# This is Ridiculous



## SavvyHill (Jun 29, 2010)

I was answering horse-related questions of Yahoo Answers and I came across this (Do i gotz good fencin rite hurr? - Yahoo! Answers) question. IS IT NOT THE MOST SICKENING THING YOU'VE EVER SEEN?!


----------



## equiniphile (Aug 16, 2009)

WOW I really hope they're kidding.


----------



## SavvyHill (Jun 29, 2010)

Me too. If they're not, I PRAY someone reports them.


----------



## Zeke (Jun 27, 2010)

Y!Answers is full of crazy trolls like that. I'm sure it's someone just trying to be funny.
_Posted via Mobile Device_


----------



## ridergirl23 (Sep 17, 2009)

if you look at the comments below a lot of people were telling them NOT too do and and telling them what they should use. 

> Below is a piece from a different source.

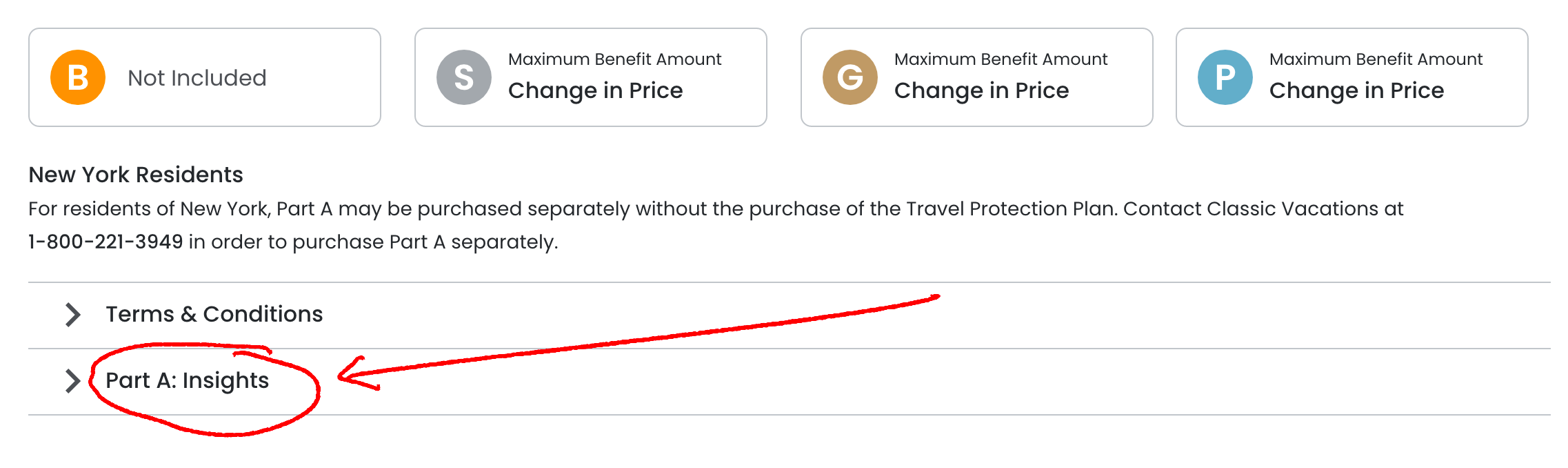Image resolution: width=1568 pixels, height=468 pixels.
Task: Expand the Part A: Insights chevron arrow
Action: [72, 381]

from the writing i think its a joke, or this person has ZERO education. but i think its probably a joke.


----------



## speedy da fish (May 7, 2009)

razor fences! omg! are they mad?!
i hope it is a joke...
some people said 'yeah switch to razors, they are awesome' what? i hope THEY were joking!


----------



## Alwaysbehind (Jul 10, 2009)

I can not imagine anyone would post in that format on purpose. For sure someone trying to be funny.


----------



## Speed Racer (Oct 21, 2009)

Just someone trolling, and trying to get others upset. Looks like they succeeded.


----------



## Iseul (Mar 8, 2010)

horrible.
from the 'writing' though, sounds like the same person that keeps calling me in the middle of the night with a fake drawl and tellin me I called about a horse and to call random numbers that include 'kiss my ***' at the end. *rolls eyes*
I do love the comments though, it's funny how the immitating and copying thing is, too bad one poster thought they were serious though. :/
_Posted via Mobile Device_


----------



## alli09 (Oct 23, 2009)

they are just joking around.


----------



## Mickey4793 (Sep 24, 2009)

The poster was clearly not serious, and only posted it to rouse emotions among the viewers of the post, which clearly, was successful :]


----------



## Azale1 (Jul 5, 2010)

That is obviously a joke.


----------